A spokesperson for the Office of the Police and Crime Commissioner for West Yorkshire, said: “Hate crime and incidents have been one of the focuses of the PCC and West Yorkshire Police for a number of years. These instances will never be tolerated, especially when involving children and young people.

“The Police and Crime Commissioner has worked with the police and partners to run awareness raising campaigns to encourage reporting of incidents and offences as well as channelling resources into support organisations and initiatives, such as the innovative Stop Hate UK smart phone reporting app.

“Support for victims has always been a priority for the PCC and an increased impetus has been placed on the needs of younger people.
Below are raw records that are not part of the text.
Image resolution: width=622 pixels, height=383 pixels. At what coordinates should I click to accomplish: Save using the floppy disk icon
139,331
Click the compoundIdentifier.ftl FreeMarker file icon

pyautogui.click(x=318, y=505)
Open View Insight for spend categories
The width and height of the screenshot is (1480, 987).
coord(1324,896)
Victim Support, who are commissioned by the PCC, now offer assistance to under 18s who can self-refer as well as take advantage of an online live chat system. 

“West Yorkshire Police have also worked hard to ensure accurate and complete crime recording and this will have impacted the figures for our area.  This work has recently attracted an HMICFRS (Her Majesty's Inspectorate of Constabulary and Fire & Rescue Services) grading of outstanding and ensures the best support to victims.
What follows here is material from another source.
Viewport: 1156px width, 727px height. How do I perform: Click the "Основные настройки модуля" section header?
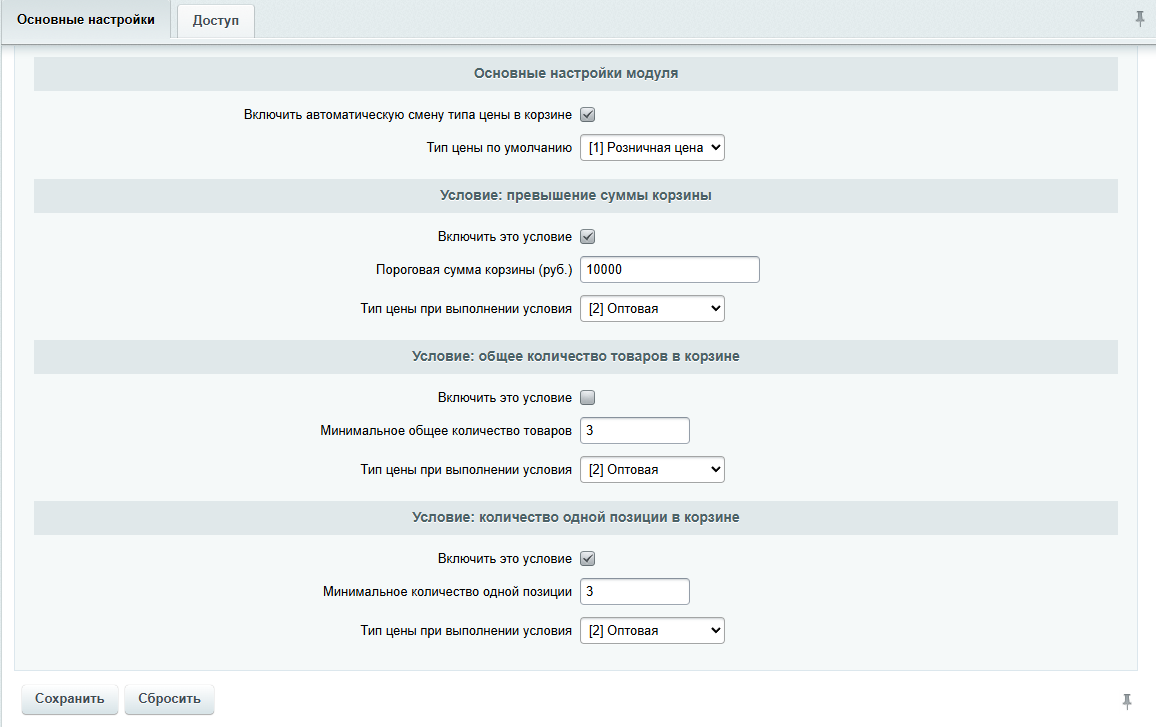pyautogui.click(x=576, y=73)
“We would always urge anyone who believes they have been a victim of a hate incident or crime, or knows of a young person that needs support, to contact the police or any of the numerous third party support organisations, details of which can be found on our website or by contacting the office on 01924 294000.”

West Yorkshire Police assistant chief constable Angela Williams added: ​“Hate crime of any form has no place in society and I understand the public will be concerned that any such abuse would be directed at young people. I would like to emphasise that when any person is victim of such a crime, it is reported promptly so that we can take all reasonable actions to investigate any offences and bring those offenders responsible to justice.

“West Yorkshire Police has undertaken significant amounts of work with our partner agencies to tackle hate crime and we will continue this work to ensure all incidents of reported hate crime are investigated thoroughly.

“Earlier this month West Yorkshire Police was independently assessed on Crime Data Integrity and, following an intrusive review by HMICFRS, the Force was one of only two polices forces nationally, graded as ‘outstanding’ for its victim focused crime recording.

“An outcome of this victim focus crime recording means we are recording greater volumes of crime but we are confident that our figures demonstrate an ethical and transparent crime recording culture. By having accurate crime statistics the Force can truly understand demand and vulnerability within our communities and this enables us to deploy and prioritise our resources effectively and efficiently.

“Hate crime not only affects the initial victim but can also have a ripple effect in the wider community, making people feel unsafe and anxious. We know hate crime has traditionally been under-reported and it is vital that victims and witnesses feel confident in reporting offences, whether that is directly to the police or to another agency.”